从郑州东站踏上开往成都的高铁,窗外的华北平原一望无际,麦田在初秋的风里翻着金浪,邻座的大哥操着一口地道河南话:“去成都?中!那地方可得劲儿。”六个小时的车程,像是翻阅一本渐渐变厚的书——平原的章节翻过,秦岭的段落开始,隧道一个接一个,明暗交替间,手机信号时断时续,当广播里响起“列车即将到达成都东站”时,窗外已是另一番天地:远山如黛,近处绿意葱茏,空气里那股湿润的、带着点儿花椒气息的味道,好像已经透过车窗缝钻了进来。

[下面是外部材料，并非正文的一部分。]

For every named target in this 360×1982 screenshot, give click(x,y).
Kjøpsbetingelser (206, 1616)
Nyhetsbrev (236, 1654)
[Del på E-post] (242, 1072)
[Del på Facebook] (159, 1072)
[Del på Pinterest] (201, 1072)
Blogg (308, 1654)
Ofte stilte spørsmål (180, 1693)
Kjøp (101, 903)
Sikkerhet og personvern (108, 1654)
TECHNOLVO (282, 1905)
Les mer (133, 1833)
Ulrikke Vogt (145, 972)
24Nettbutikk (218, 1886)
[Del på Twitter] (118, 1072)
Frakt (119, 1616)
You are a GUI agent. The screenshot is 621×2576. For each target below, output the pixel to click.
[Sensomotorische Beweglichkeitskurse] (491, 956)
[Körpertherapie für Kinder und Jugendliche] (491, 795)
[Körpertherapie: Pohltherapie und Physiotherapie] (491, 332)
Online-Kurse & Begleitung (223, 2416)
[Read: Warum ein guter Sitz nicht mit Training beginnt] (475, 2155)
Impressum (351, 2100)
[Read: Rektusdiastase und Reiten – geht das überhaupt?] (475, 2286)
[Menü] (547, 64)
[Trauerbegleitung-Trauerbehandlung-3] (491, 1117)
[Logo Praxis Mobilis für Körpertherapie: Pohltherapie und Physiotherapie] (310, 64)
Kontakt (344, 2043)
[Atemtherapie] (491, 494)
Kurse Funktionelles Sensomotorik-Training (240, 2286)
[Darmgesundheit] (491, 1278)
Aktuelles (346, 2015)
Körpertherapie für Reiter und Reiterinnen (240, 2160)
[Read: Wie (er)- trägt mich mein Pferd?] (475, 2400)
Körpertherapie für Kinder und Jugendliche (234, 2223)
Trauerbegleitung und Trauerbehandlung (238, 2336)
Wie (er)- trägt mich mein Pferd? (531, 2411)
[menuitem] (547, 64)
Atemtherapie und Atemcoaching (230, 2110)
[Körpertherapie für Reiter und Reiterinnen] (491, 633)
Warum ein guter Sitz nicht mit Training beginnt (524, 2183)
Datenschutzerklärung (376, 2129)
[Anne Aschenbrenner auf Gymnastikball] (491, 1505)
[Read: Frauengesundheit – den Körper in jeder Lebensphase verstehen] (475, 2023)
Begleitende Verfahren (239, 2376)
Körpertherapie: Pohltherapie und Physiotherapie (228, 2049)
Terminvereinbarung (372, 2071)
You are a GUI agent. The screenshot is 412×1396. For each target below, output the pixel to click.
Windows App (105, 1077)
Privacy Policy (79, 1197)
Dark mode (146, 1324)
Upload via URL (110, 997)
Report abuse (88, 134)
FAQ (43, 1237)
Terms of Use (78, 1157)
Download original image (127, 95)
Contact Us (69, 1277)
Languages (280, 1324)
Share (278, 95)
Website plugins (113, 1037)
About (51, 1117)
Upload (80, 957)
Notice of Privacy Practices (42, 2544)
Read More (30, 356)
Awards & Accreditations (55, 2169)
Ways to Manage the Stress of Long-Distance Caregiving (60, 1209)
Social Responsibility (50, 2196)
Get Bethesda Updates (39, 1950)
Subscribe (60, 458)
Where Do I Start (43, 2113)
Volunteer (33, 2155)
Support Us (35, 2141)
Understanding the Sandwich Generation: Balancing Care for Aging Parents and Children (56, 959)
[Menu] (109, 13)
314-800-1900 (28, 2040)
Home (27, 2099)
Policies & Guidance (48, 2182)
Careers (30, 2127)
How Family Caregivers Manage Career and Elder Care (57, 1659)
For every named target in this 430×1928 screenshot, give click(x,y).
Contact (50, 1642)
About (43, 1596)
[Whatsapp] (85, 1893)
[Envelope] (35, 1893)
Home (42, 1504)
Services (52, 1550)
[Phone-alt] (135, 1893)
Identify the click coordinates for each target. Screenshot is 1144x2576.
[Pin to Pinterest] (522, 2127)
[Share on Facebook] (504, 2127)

成都是个懂得“收买”人的城市,它不用宏大叙事开场,而是用细枝末节把你留住,放好行李的第一站,我鬼使神差地钻进了一家街边的“苍蝇馆子”,老板娘系着围裙,川普软糯:“吃点啥子嘛?”一份红油抄手下肚,额头上沁出细汗,舌尖麻酥酥的,那股子鲜香麻辣却让人停不下筷子,这味道和河南的烩面、胡辣汤截然不同——如果说河南的味道是醇厚踏实的土地之味,成都的第一口,就是一场在味蕾上跳踢踏舞的、活色生香的市井交响。
在成都,你得学会“浪费”时间,第二天我去了人民公园,传说中的“鹤鸣茶社”人声鼎沸,竹椅、盖碗、老茶客,时间在这里仿佛被调慢了速度,我学着旁人的样子,要了一盏碧潭飘雪,看茶叶在杯中舒展,看掏耳朵的师傅拿着长长的工具,在客人耳边弄出清脆的声响,旁边一桌本地大爷正在摆龙门阵,话题从国际局势跳到昨晚的麻将输赢,无缝衔接,我忽然想起在河南,老人们也爱聚在公园或街角下棋、晒太阳,但氛围总有些不同,河南的闲适里,带着点儿中原大地历经沧桑后的沉稳与静观;而成都的闲适,则是从骨子里透出来的、浸润在烟火气里的安逸与享乐,这是一种主动选择的慢,是对生活本身毫不掩饰的热爱。
成都也不只有闲适,去金沙遗址博物馆那天,我站在太阳神鸟金饰前,被那种穿越三千年的精巧与神秘震撼得说不出话,那些沉默的象牙、玉琮,讲述着一个与中原文明并行、却又气质迥异的古蜀王国,它不像河南的龙门石窟或殷墟,带着一种属于政治与文化中心的、庄严的宏大感,古蜀文明更像一个华丽的谜,浪漫、神秘,充满想象力,站在博物馆昏暗的光线里,我忽然觉得,这一路从河南过来,不只是地理上的跨越,更像是一次从“庙堂”到“江湖”,从“史册正楷”到“志怪传奇”的文化心理迁徙。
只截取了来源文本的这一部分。